Spotlight on Transferable Skills | Shannen Mckillop, HSBC UK

From PA to Project Manager

 After a brief time in the events industry, a recruiter approached me regarding an assistant position for a local IT start-up. At first a temporary role, I stuck with the company for a couple of years before moving on to other PA opportunities. Working as a personal assistant is an often underrated and misunderstood role. Professionalism, building trusting relationships and adaptability are all integral to the role. As an assistant you need to be an extremely organised individual – not just for yourself but all the others around you. The tasks are many, varied and often last minute! In a typical day I would engage with many stakeholders: senior, internal, clients.

 Before HSBC, my last temp position had been a PA at an investment firm. This gave me some basic understanding of the financial industry, and it was this exposure alongside my transferable skills that led to my first PA role at HSBC.

 As I got to know our business, and the work of teams around me, my interest in taking the leap to project manager grew. There are many synergies between the roles – stakeholder communication, organisation, flexibility. Being able to identify and articulate these core strengths was key to my advancement in the industry. I was lucky enough that my director strongly supported my career development journey, and I also engaged valuable mentors – successful project managers who showed me how a project runs at HSBC, our key docs and planning tools and, most importantly, who gave me a chance to be hands-on in their own projects.

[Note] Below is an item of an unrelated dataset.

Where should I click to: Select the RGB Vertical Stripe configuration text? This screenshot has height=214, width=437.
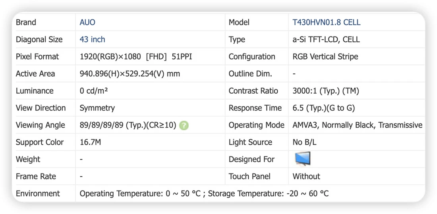coord(325,56)
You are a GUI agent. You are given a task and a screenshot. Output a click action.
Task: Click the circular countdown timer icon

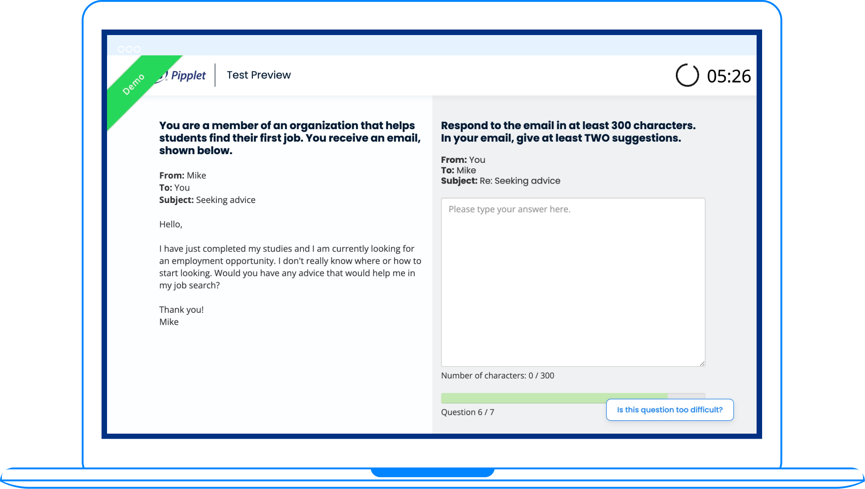tap(687, 75)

 After two and a half years with HSBC and around six months dual-role between PA and PM activities, I got my start as a project manager. A role I enjoy and thrive in, I have now moved into a senior position to lead and develop others in the project governance space –  encouraging others to hone their own core skills. Management brings its own, new challenges, but I see opportunity to develop additional transferable skills that will continue to be useful for the future. I now have exposure to recruitment in this role, and from this experience I would strongly encourage hiring managers to take a chance on applicants who don't necessarily have a financial background if their other attributes suit the role. We, as hiring managers, are in many ways the gatekeepers into the industry, and, through a focus on transferable skills, we have a chance to encourage others to join the sector, but also give our organisations the diversity of thought and experience that will future-proof the industry.